NC State to be 'conservative' with Brown
RALEIGH, N.C. -- North Carolina State is headed overseas to get a jump start on its most highly anticipated season in quite a while.
And the way coach Mark Gottfried sees it, if the Wolfpack's star point guard can't play during the team's upcoming 10-day trip to Spain, the rest of the team has a great opportunity to learn how to play without him.
Gottfried said Tuesday that he's being "really conservative" with the injured Lorenzo Brown, who's recovering from knee surgery. Gottfried says Brown is "not anywhere near 100 percent." The guard characterizes himself as between 75 and 80 percent healthy.
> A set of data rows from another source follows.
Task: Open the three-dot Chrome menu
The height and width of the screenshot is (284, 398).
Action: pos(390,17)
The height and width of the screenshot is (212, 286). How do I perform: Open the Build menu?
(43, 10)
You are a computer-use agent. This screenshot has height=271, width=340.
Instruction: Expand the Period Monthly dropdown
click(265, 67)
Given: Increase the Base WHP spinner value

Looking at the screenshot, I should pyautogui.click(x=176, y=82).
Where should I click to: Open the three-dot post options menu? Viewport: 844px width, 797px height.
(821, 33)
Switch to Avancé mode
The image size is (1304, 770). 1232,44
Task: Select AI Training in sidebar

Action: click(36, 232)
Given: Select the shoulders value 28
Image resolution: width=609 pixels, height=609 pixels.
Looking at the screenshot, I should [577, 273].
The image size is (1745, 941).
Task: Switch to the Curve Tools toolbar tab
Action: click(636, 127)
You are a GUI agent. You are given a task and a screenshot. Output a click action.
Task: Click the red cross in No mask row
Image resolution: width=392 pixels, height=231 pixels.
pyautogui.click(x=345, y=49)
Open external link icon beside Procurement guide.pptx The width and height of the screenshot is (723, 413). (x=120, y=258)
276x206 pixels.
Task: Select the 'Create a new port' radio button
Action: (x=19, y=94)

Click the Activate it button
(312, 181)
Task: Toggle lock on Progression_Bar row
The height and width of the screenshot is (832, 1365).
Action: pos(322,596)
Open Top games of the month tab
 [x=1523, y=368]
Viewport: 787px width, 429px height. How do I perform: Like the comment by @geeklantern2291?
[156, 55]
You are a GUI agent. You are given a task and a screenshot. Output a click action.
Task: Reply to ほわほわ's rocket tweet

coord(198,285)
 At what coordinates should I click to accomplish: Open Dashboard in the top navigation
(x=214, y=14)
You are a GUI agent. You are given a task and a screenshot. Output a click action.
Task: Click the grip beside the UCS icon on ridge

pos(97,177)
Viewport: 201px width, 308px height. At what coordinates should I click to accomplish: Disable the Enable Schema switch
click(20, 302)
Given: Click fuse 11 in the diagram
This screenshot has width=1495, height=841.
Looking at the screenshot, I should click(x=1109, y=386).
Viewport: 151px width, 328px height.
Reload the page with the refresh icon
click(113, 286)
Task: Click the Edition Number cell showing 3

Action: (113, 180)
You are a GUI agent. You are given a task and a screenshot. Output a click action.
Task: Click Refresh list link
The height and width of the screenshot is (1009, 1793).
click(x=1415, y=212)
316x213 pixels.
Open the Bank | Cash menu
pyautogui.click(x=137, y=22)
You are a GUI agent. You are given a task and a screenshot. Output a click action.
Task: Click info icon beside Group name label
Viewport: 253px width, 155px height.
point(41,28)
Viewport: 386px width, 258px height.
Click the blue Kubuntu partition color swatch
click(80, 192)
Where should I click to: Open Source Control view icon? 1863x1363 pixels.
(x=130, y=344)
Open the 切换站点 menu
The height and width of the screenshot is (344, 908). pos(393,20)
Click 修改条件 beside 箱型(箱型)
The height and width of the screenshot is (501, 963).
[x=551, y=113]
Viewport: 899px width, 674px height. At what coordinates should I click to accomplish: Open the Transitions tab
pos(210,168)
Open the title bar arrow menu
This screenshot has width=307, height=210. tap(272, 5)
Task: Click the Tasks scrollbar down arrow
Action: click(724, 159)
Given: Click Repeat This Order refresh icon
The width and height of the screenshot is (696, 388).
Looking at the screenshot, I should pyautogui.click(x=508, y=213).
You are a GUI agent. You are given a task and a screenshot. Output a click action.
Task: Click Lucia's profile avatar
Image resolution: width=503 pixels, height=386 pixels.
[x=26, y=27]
"Truthfully, the only objective I have is to have him healthy in October" for the formal start of practice, Gottfried said. "And if he ends up not playing, it helps (freshman guard Tyler Lewis), helps the other players. In other words, if we had to play without Lorenzo, how do we play? There's a question that needs to be answered, so it gives a chance for some of them to do that."
The Wolfpack will play five exhibition games during their tour of Spain, which begins Aug. 5. Brown had been listed as questionable after having surgery last month to repair a torn lateral meniscus in his right knee.
He averaged 12.7 points, 4.5 rebounds and 6.3 assists in his first full season at point guard while leading the Atlantic Coast Conference with 1.8 steals per game. Last March, Brown helped N.C. State reach the NCAA tournament's round of 16 for the first time since 2005.
Gottfried says Brown resumed limited practice earlier this week and has been doing dummy drills, light cutting and moving, and shooting -- he swished a jumper from just inside the midcourt stripe during the portion of Tuesday's practice that was open to the media.
"We did not put him in any live drills yet, and I'm not sure that we will throughout the trip," Gottfried said. "We'll just wait and see. My initial thought is to be really conservative with him, take our time. And if that means he doesn't play in Spain, that's fine with me. We're just going to see how he feels."
Of course, it's imperative that Brown be healthy by the fall.
N.C. State enters the season as one of the favorites to win the ACC -- the Wolfpack's last league title came in 1987 -- and is looking to capitalize on the momentum generated by its strong finish to last season.
"It's better than not being talked about at all," forward Scott Wood said. "It's one of those things where it's nice to be talked about and have all those accolades, but at the same time, you've got to handle your business and be there at the end of the year, too."
The trip gives the Wolfpack's key returnees -- Wood, big men C.J. Leslie and Richard Howell and, depending on his health, Brown -- the chance to figure out how to play with a talented class of incoming freshmen that includes three McDonald's All-Americans: Lewis and forwards Rodney Purvis and T.J. Warren.
"This might be the beauty of us going to Spain. ... Your team has to learn how it needs to play and who needs to do what," Gottfried said. "We'd all like to know that on Oct. 15, but the reality is sometimes as you play games and you go through those first games in November and December, you begin to really learn your team. ... Maybe Spain will help us learn some of those things about our team."